Colpito di fianco da una raffica, poi di fronte, a meno di due metri, da quella di un ufficiale nascosto dietro un pozzo, Giuliano crolla a terra, in mezzo al cortile.
Appena il tempo di emettere un rantolo e muore.
Rapporto numero 213/24 del 9 luglio 1950, indirizzato al Comando forze repressione del banditismo in Sicilia, Gruppo squadriglie centro.
Firmato: capitano dei carabinieri Antonio Perenze, l’ufficiale che stava appostato dietro il pozzo, che ha sparato a Giuliano di fronte.
Ecco, non è vero.
La dinamica raccontata nel rapporto, Giuliano steso a terra ucciso in quel modo: non è vero. Alcuni giornalisti che arrivano sul posto sono i primi ad accorgersi che c’è qualcosa di strano nel cortile di casa De Maria. Tra questi Franco Grasso, che allora dirigeva la cronaca del giornale «La Voce della Sicilia».
Il professor Grasso. Dice: «Giunsi in ritardo poiché la mia macchina si era guastata. Assistetti per un momento ai brindisi dei miei colleghi, avendo già in mente che la versione poteva essere falsa. Un fornaio che lavorava di notte mi disse che aveva prima sentito un colpo isolato e dopo una mezz’ora una tempesta di colpi».
Non torna. Poco prima dell’azione, i carabinieri hanno fatto allontanare due fornai in attesa che il pane lievitasse, e la loro versione sul conflitto a fuoco è diversa. Basterebbe guardare la fotografia.
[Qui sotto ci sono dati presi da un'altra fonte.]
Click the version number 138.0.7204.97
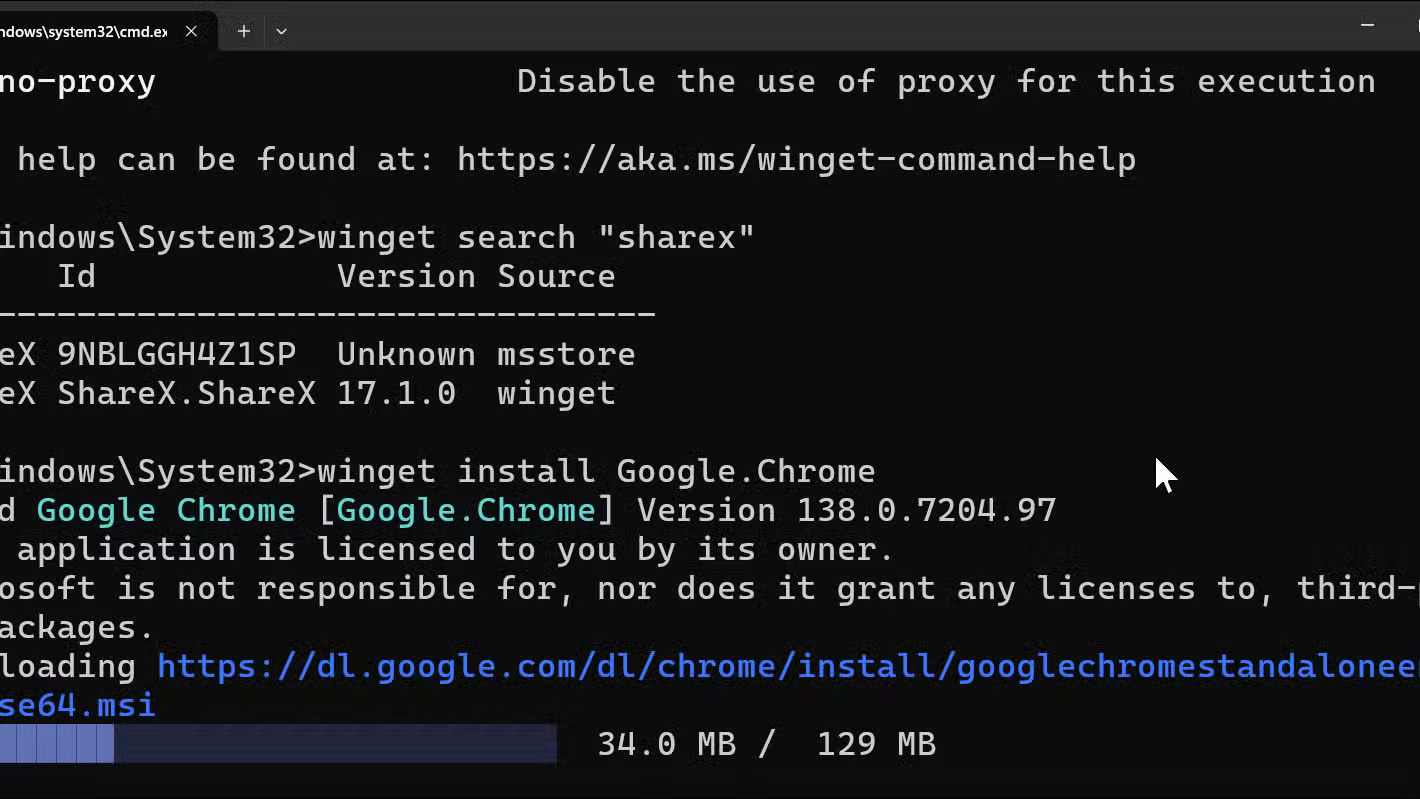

Il bandito Giuliano è a terra, morto. Indossa i calzoni con la cintura che ha saltato due passanti, come se gli fosse stata infilata da qualcuno. Un particolare poco visibile e comunque neppure molto importante, certo.
I sandali, allora.., sono calzati, ma ce n’è uno slacciato. Un particolare, anche questo, neppure così univoco. Può voler dire tutto, e non solo che il corpo di Giuliano è stato manipolato.
Ma la canottiera no. Quella è davvero strana.
Perché il bandito Giuliano dovrebbe essere stato colpito al torace e dovrebbe essere caduto a terra, in avanti, sulla pancia, dove sarebbe rimasto disteso per molto tempo, senza essere toccato da nessuno.
Ma il sangue che uscendo delle ferite ha intriso la canottiera è sulla schiena. Cos’ha fatto, il sangue? E colato verso l’alto? Invece di scendere giù e trovarsi sulla pancia di Giuliano è salito su, impregnando la schiena?